Rewrite the entries from the line containing "The image size is (1174, 729). Task: Click the mIL-13" through the end of the entries, replacing "speech bubble" with "callout" and leaving everything else unchanged. Leave the pictures out of your answer.

● SOURCE MATERIAL:
+-------+

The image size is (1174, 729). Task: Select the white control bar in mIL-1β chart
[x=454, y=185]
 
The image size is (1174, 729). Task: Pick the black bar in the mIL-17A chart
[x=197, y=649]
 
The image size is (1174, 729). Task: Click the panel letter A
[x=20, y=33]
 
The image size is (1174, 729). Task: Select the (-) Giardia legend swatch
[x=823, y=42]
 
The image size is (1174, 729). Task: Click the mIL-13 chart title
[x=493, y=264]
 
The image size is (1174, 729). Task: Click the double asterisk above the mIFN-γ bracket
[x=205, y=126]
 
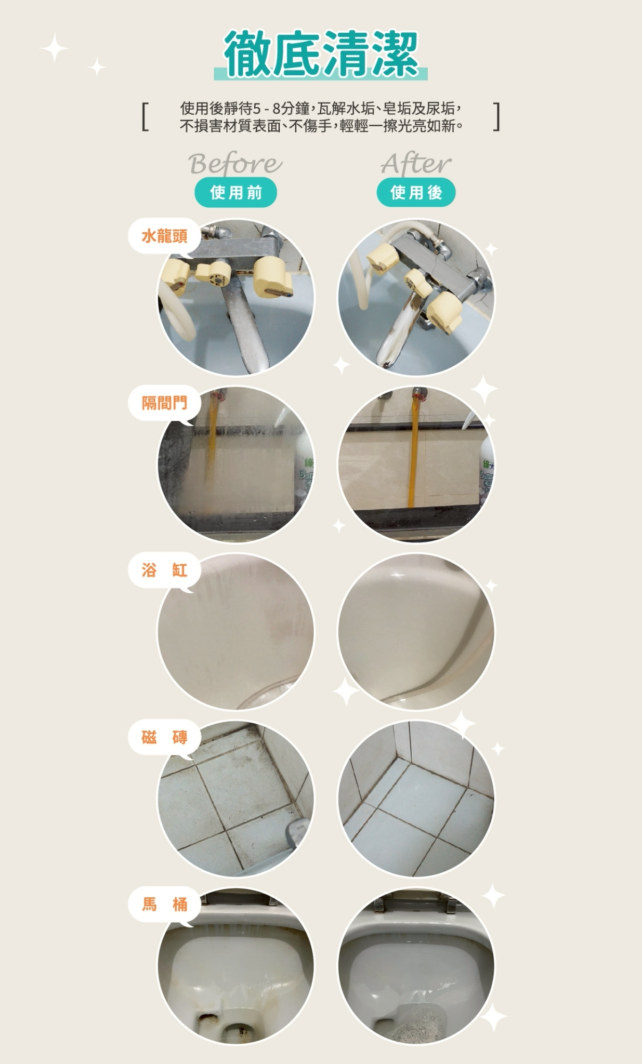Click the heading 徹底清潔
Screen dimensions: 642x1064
pyautogui.click(x=321, y=54)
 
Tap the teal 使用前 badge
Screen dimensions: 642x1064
pyautogui.click(x=235, y=193)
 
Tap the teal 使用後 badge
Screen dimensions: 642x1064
pyautogui.click(x=416, y=193)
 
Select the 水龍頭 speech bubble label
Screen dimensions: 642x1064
pyautogui.click(x=165, y=236)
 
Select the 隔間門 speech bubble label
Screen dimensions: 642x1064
pyautogui.click(x=165, y=403)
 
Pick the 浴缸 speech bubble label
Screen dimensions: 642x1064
pyautogui.click(x=165, y=570)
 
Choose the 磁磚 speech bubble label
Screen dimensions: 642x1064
pyautogui.click(x=165, y=737)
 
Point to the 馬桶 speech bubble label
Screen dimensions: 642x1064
pyautogui.click(x=165, y=905)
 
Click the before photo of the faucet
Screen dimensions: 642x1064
pyautogui.click(x=236, y=297)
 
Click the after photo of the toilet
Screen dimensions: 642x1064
pyautogui.click(x=416, y=966)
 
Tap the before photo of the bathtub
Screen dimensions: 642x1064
pyautogui.click(x=236, y=631)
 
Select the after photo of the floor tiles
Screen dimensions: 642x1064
pyautogui.click(x=416, y=799)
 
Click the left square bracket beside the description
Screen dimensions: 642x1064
pyautogui.click(x=145, y=117)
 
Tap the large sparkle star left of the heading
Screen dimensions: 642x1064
pyautogui.click(x=54, y=48)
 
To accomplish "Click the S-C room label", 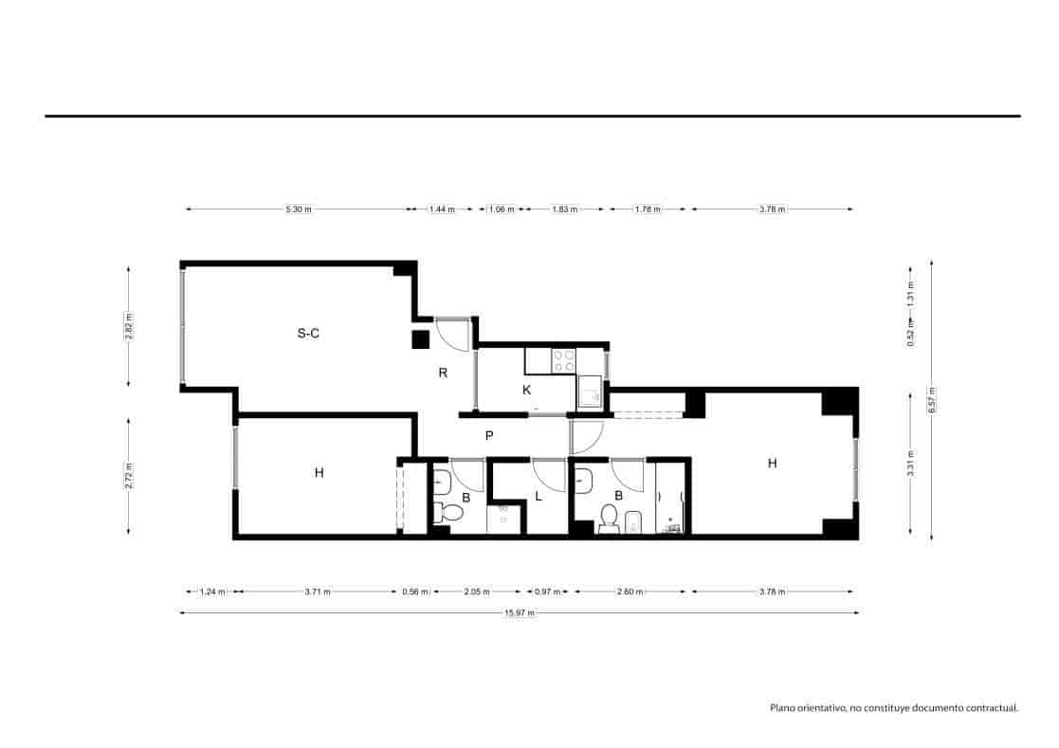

+-------+

● RESPONSE TO THIS TASK:
The image size is (1174, 729). Task: Click the mIL-13 chart title
[x=493, y=264]
 
The image size is (1174, 729). Task: Click the double asterisk above the mIFN-γ bracket
[x=205, y=126]
 
Click the heading 徹底清潔
Screen dimensions: 642x1064
pyautogui.click(x=321, y=54)
 
Tap the teal 使用前 badge
Screen dimensions: 642x1064
pyautogui.click(x=235, y=193)
 
Tap the teal 使用後 badge
Screen dimensions: 642x1064
pyautogui.click(x=416, y=193)
 
Select the 水龍頭 callout label
Screen dimensions: 642x1064
pyautogui.click(x=165, y=236)
 
Select the 隔間門 callout label
Screen dimensions: 642x1064
pyautogui.click(x=165, y=403)
 
Pick the 浴缸 callout label
Screen dimensions: 642x1064
pyautogui.click(x=165, y=570)
 
Choose the 磁磚 callout label
Screen dimensions: 642x1064
pyautogui.click(x=165, y=737)
 
Point to the 馬桶 callout label
Screen dimensions: 642x1064
pyautogui.click(x=165, y=905)
 
Click the before photo of the faucet
Screen dimensions: 642x1064
pyautogui.click(x=236, y=297)
 
Click the after photo of the toilet
Screen dimensions: 642x1064
pyautogui.click(x=416, y=966)
 
Tap the before photo of the bathtub
Screen dimensions: 642x1064
pyautogui.click(x=236, y=631)
 
Select the after photo of the floor tiles
Screen dimensions: 642x1064
pyautogui.click(x=416, y=799)
 
Click the left square bracket beside the description
Screen dimensions: 642x1064
pyautogui.click(x=145, y=117)
 
Tap the large sparkle star left of the heading
Screen dimensions: 642x1064
pyautogui.click(x=54, y=48)
 
To accomplish "Click the S-C room label", 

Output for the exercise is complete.